**The problem**
Make an exact copy, without pictures, of the lines below from the one containing "Task: Select Deployment in the left sidebar" to the last line, both ends included.

Recorded information Block Start

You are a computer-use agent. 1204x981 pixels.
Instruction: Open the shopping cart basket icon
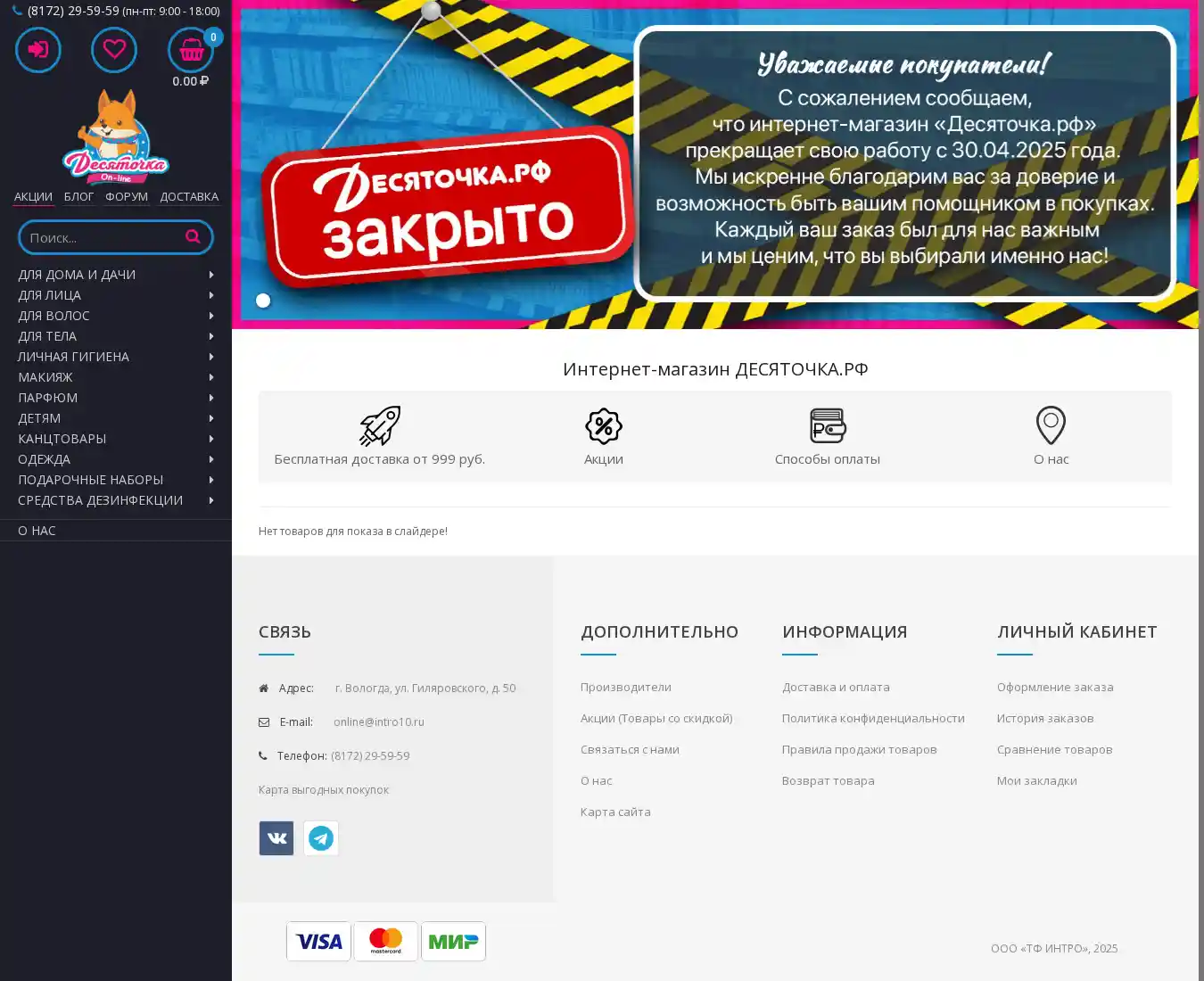[x=191, y=51]
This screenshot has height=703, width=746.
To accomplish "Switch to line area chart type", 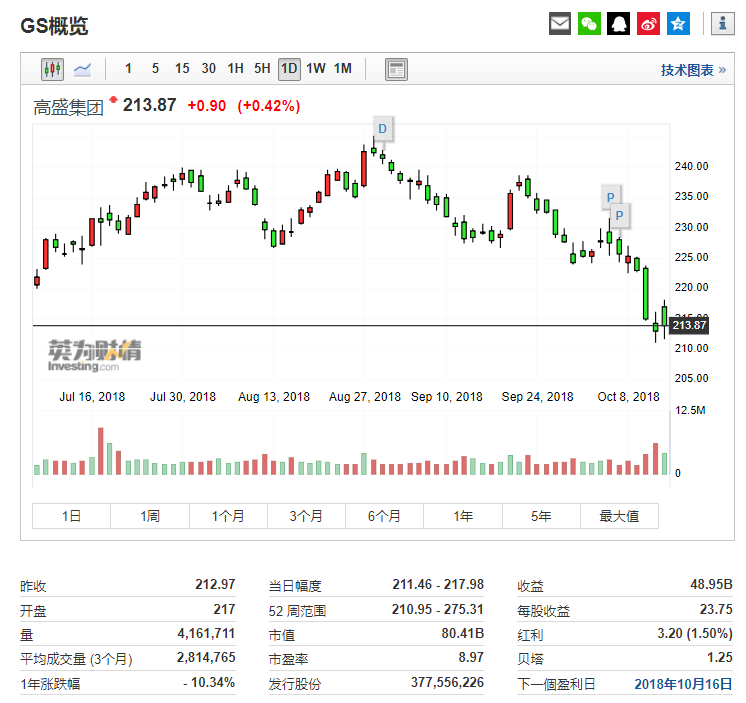I will 82,69.
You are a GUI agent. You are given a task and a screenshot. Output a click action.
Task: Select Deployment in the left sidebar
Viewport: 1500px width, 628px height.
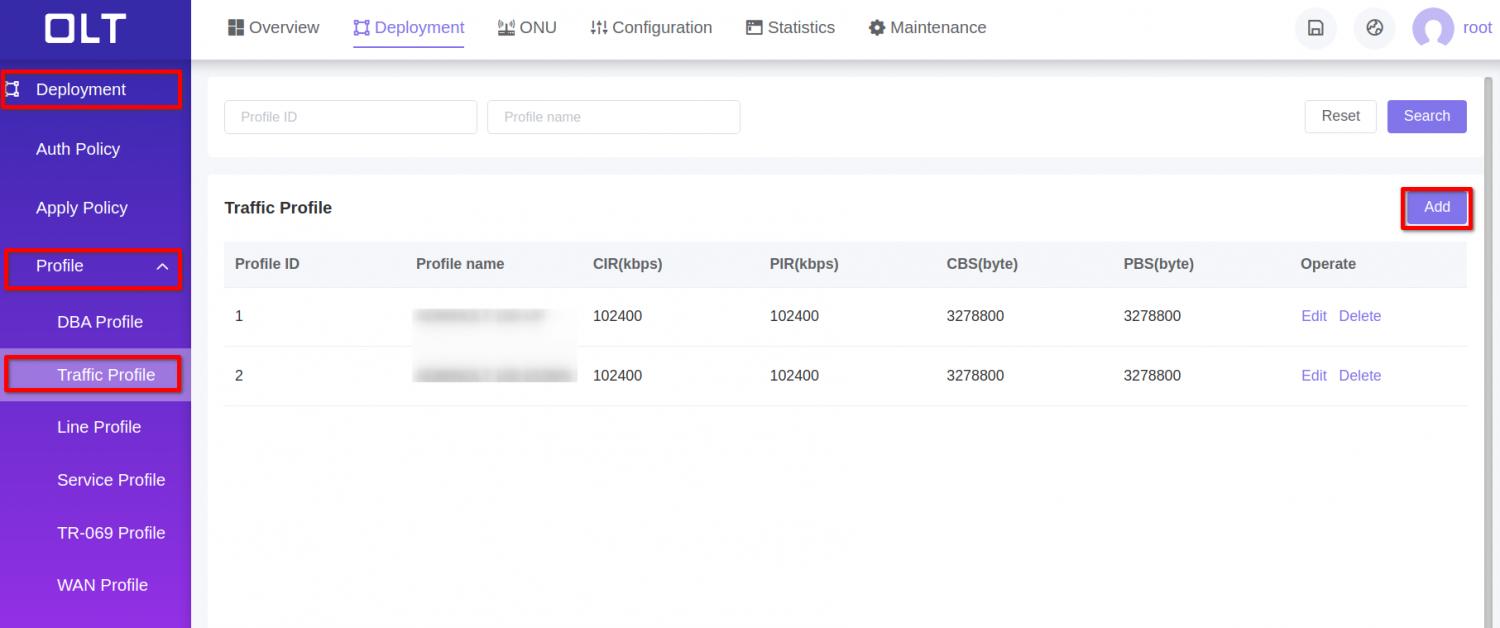pos(81,89)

Recorded information Block End

**Problem solution**
Task: Select Deployment in the left sidebar
Viewport: 1500px width, 628px height.
pos(81,89)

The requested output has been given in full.